Using multisource satellite products to estimate forest aboveground biomass in Oita prefecture: a novel approach with improved accuracy and computational efficiency

Abstract

Accurate estimation of forest aboveground biomass (AGB) using satellite information is crucial for quantitatively evaluating forest carbon stock for climate change mitigation. However, with the emergence of an enormous number of identical data, selecting the most valuable dataset for estimation is essential to improve model efficiency and accuracy. Here, we present a novel framework using principal component analysis (PCA)-derived textures to tackle redundant variables and the integration of multisource satellite images using the random forest regression algorithm with recursive feature elimination to map the AGB of deciduous broadleaf forests in Oita prefecture, Japan.

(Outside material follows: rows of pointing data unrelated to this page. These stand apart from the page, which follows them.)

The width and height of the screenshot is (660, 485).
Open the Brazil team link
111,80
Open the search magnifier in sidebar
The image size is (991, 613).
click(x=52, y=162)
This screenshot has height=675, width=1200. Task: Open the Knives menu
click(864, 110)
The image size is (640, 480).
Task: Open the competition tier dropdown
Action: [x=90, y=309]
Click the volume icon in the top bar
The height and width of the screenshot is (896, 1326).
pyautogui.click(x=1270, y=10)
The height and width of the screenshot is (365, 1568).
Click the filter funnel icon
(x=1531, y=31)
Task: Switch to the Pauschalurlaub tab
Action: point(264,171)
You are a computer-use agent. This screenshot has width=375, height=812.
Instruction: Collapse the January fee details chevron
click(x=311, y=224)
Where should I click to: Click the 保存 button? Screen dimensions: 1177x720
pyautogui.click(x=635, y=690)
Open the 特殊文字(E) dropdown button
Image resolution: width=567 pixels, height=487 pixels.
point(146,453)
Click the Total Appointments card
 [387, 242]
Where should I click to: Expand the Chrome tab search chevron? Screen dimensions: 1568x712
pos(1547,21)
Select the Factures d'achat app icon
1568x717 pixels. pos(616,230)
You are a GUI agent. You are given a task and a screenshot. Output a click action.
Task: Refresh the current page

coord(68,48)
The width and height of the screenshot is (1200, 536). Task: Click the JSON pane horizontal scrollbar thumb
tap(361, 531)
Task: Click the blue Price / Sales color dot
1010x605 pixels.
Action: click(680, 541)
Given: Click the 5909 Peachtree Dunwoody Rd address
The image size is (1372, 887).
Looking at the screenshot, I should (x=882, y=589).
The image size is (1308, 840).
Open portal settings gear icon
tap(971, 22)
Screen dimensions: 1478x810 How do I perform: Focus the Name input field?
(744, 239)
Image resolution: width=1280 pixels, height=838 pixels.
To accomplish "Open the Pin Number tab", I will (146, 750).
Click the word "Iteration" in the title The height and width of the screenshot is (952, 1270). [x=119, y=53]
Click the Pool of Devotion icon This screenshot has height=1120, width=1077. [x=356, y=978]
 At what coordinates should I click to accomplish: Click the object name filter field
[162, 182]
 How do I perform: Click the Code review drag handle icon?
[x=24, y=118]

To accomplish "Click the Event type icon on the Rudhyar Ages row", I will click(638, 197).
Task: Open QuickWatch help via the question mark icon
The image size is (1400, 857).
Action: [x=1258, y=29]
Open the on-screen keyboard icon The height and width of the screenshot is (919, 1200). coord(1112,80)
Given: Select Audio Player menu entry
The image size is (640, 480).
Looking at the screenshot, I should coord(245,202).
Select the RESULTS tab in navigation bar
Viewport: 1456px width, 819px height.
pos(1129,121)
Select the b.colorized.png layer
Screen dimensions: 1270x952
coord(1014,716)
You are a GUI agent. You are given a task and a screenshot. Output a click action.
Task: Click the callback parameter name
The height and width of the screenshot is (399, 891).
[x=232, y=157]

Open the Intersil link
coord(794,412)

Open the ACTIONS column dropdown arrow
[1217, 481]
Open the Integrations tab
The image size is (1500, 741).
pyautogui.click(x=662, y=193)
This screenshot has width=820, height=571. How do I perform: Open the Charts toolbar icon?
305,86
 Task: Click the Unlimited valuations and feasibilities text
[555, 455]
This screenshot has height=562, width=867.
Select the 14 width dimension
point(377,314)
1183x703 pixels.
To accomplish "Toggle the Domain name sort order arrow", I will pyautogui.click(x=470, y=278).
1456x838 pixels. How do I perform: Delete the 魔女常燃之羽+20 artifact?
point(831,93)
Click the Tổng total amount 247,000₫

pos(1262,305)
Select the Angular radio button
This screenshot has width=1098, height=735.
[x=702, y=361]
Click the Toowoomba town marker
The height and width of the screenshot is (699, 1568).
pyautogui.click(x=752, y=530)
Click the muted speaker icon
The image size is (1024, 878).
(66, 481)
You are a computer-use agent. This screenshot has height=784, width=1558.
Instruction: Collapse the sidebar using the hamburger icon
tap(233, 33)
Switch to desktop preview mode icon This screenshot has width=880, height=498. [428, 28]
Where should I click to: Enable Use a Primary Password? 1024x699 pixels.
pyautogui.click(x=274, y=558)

Our results highlighted that the model using PCA and derivative features had the best performance [R2 = 0.69, root mean square error (RMSE) = 33.59 Mg/ha, mean absolute error = 25.01 Mg/ha, relative RMSE = 0.27]. In this case, of the 34 variables selected by RFE for the model, 19 were derived from principal components and corresponding textures, indicating a considerable improvement in using our novel framework to estimate AGB. Together, this study provides a valuable strategy for feature selection to lessen multicollinearity and redundancy.